Equilibrium intermediates in the denaturation of human insulin and two monomeric insulin analogs.

Abstract

The equilibrium denaturation of human insulin in a monomer-inducing solvent and of two monomeric insulin analogs, lysB28proB29 insulin and aspB10desB28-30 insulin, was reexamined [Brems, D. N., Brown, P. L., Heckenlaible, L. A., & Frank, B. H. (1990) Biochemistry 29,9289-9293] by circular dichroism (CD) at additional wavelengths in the near-UV region. Previous denaturation studies were limited by the solubility of guanidine hydrochloride being only slightly greater than the level of denaturant required to fully unfold human insulin; therefore, only a few data points were available for construction of the post-transitional baseline. In the present study, we report the use of an unfolded mimic created by enzymatic digestion of insulin to confirm the slope of the post-transitional baseline.

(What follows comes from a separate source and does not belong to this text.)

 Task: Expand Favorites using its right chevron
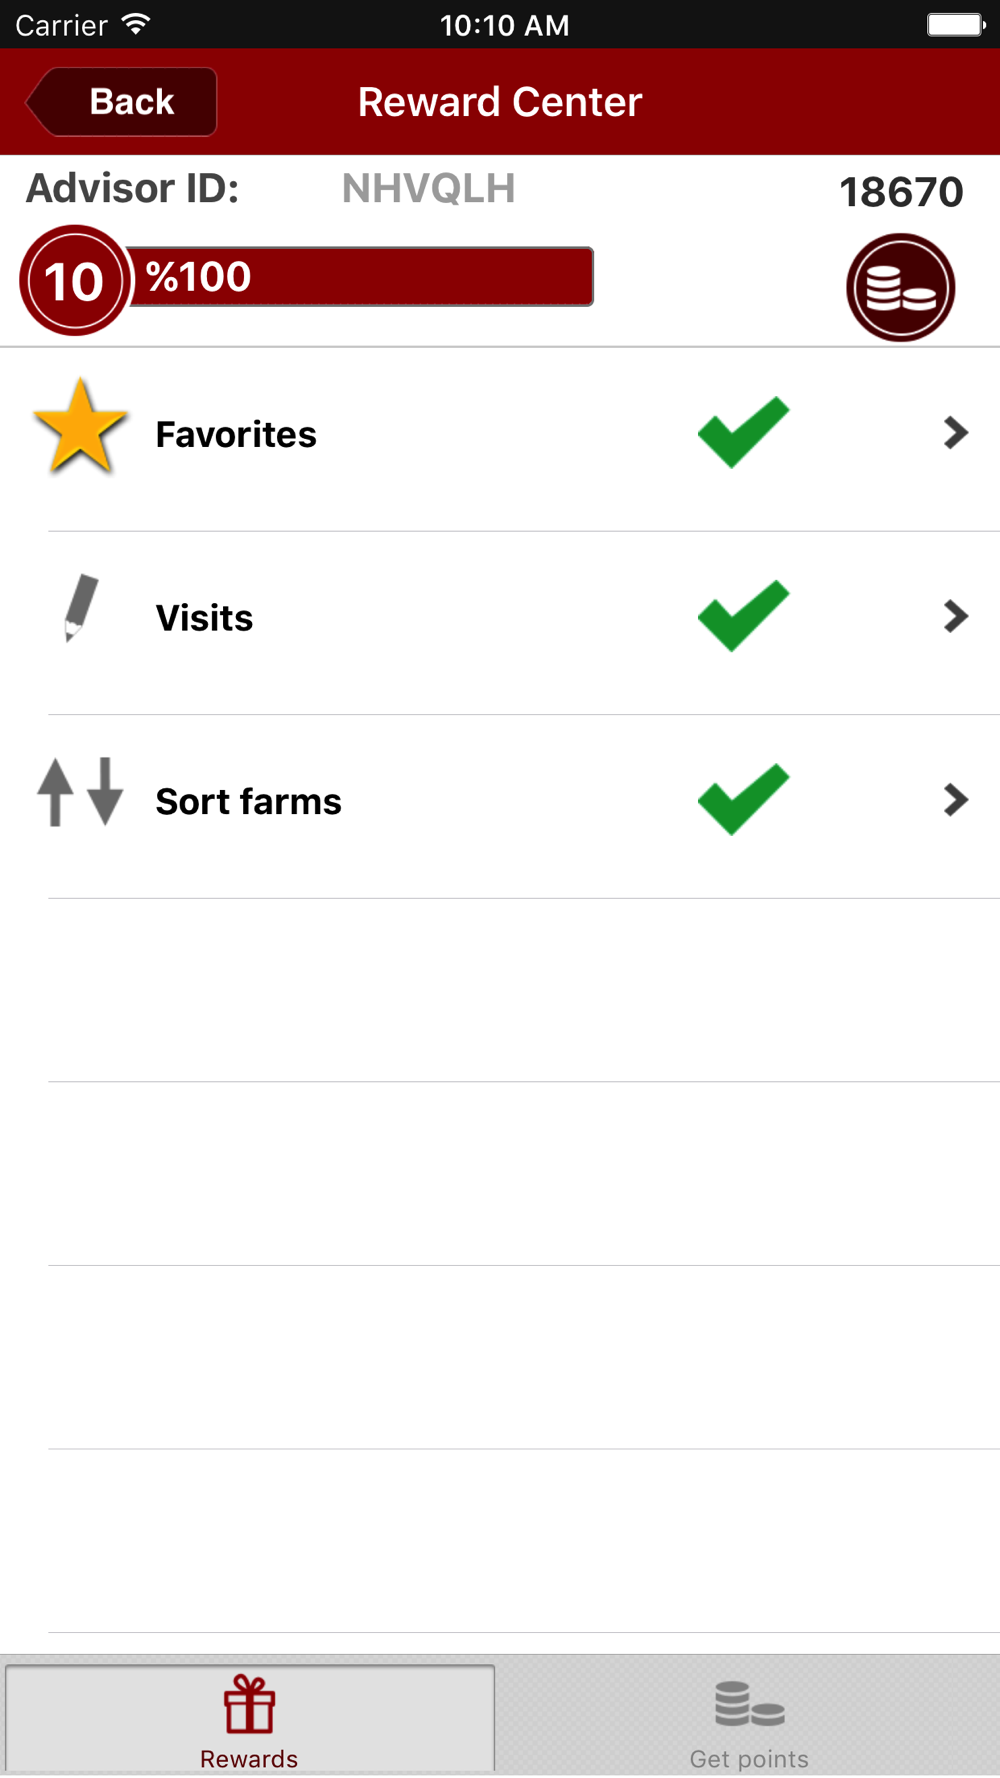point(956,432)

Evidence for equilibrium unfolding intermediates for each of these insulins was indicated by noncoincidence of the denaturation transitions as monitored by tyrosine and helical-dependent CD bands (270 and 224 nm, respectively). Additional evidence for intermediates through multiphasic denaturation transitions was obtained at a wavelength likely related to disulfide conformation, 251 nm. The results suggest that for each of the insulins, at least two intermediates are significantly populated. An unfolding model is proposed in which the conformation of the least stable intermediate is slightly unfolded only in the C-terminal segment of the B chain. A second more stable intermediate retains minimal secondary structure while containing localized structure proximal to one or more of the disulfide groups. The presence of equilibrium intermediates has important implications for the folding pathway of insulin, in pharmaceutical applications such as formulation stability, and for conformational transitions that accompany receptor binding.